Those of us who specialize in advanced illness and the end of life have been fielding reporters' calls nonstop for the past couple of weeks. Everyone wants to know: How many people like Terri Schiavo lack living wills? How many might die every year from having treatment or nutrition withheld? How many families have been torn apart by the complex decisions that must be made when a loved one is dying? Again and again, the answer is sad but simple: We don't know. In fact, no one knows. Even in an era when life-extending treatment makes quality of life an ever more crucial issue, no one has invested much in this kind of research.
So we pose a different question: How can it be that there is so little research on dying and the time just before death? Surely self-interest alone would motivate us, since everyone dies. And before our own fatal illnesses, most of us go through the painful problems of life's end along with family members or friends. Yet what we find, when we seek the guidance of reliable information, is that it's not there.

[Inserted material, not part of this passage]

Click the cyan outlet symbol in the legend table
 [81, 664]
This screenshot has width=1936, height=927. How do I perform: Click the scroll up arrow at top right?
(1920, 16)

Just a few months ago, the National Institutes of Health, led by the National Institute of Nursing Research, held a conference in Bethesda to review the state of the science, with an eye toward giving more useful information to dying patients, their families and their health care providers. The result was mostly a numbing review of missing data. An independent panel at the conference concluded that there is a vast deficit of knowledge about end-of-life symptoms, caregiver burdens and what services should be available.
This nation boasts the most sophisticated biomedical research enterprise in the world. For understandable reasons, research in the United States has tended to focus on preventing and curing disease — but eventually, everyone faces some condition that cannot be prevented or cured. The NIH is the most influential engine behind America's research; and as it happens, NIH comes up this year for congressional reauthorization. This is a good time for politicians and policymakers to ensure that end-of-life issues are more prominent on the research agenda.
The gaps in what we know are awesome. We don't have adequate studies on how to deliver effective pain relief to cancer patients or to relieve the struggle to breathe that accompanies some of the most terrible deaths. No data show how many family caregivers face bankruptcy or emotional crisis, or what kind of improvements would most effectively support them. As we have told reporters over and over again, we cannot even pretend to guess how many Americans are alive only by virtue of a feeding tube or a mechanical respirator.
These questions would not be that hard to answer. Most of NIH's $27 billion annual budget supports complex research teams, giant database projects and elegant, randomized controlled trials. The fairly straightforward surveys, care-delivery demonstrations and medication trials required to advance the understanding of end-of-life issues would show quite a return on an investment of even a very small percentage of that budget.
Yet somehow the funding doesn't happen. A 2003 report from the Institute of Medicine recalled a federal survey, begun in the 1960s, that for nearly 30 years described how Americans die. Researchers asked randomly selected family members basic questions about what the deceased had been doing in the year before death, what they thought about the health care the patients had received, and what costs had not been covered by insurance or government support. The panel sharply noted that the survey was last done in 1993. This wasn't an active decision; the project was simply put off, delayed, never reauthorized.
Soon, we won't even know in a timely fashion exactly how many Americans have died and of what causes: Because of funding cutbacks, our national mortality records are falling behind at the rate of a couple of months a year.
Several large philanthropic organizations, including the Robert Wood Johnson Foundation and the Soros Foundation, responded to a 1997 Institute of Medicine report by providing money to launch research concerning several aspects of dying and death. But once those initial investments were used up, no major funding agency, public or private, picked up the slack.
Some important attempts are being made. In the last session of Congress, two Minnesota representatives — Democrat James Oberstar and Republican Jim Ramstad — sponsored a bill that called on an array of federal agencies to support research, demonstrations and data collection about end-of-life issues, and they aim to reintroduce it in this session. The veterans health care system has begun to prioritize good care at the end of life and has expanded its services and research. The NIH itself has a small group of program staff working to promote end-of-life research.
But much more needs to be done, and quickly, before the famously large baby boom generation begins to get old and sick together. The Centers for Disease Control and Prevention could monitor the trends in comfort and suffering. The Labor Department could start to pay attention to family caregivers and health aides as a specific labor force and assess its size, working conditions, benefits and retirement income. Biomedical researchers could focus more attention upon the prevention and alleviation of pain, nausea and pressure ulcers.
The case of Terri Schiavo is not unique — just an extreme example of a common situation. America's massive health care establishment needs to make it a priority to get the facts so that more of us can count on living as meaningfully and comfortably as possible — to the end of our days.
June Lunney is the associate dean for research at the West Virginia University School of Nursing and lead author of “Describing Death in America” (National Academy Press). Joanne Lynn is a geriatrician and researcher for RAND Corp. and author of “Sick to Death and Not Going to Take It Anymore! Reforming Health Care for the Last Years of Life” (University of California Press).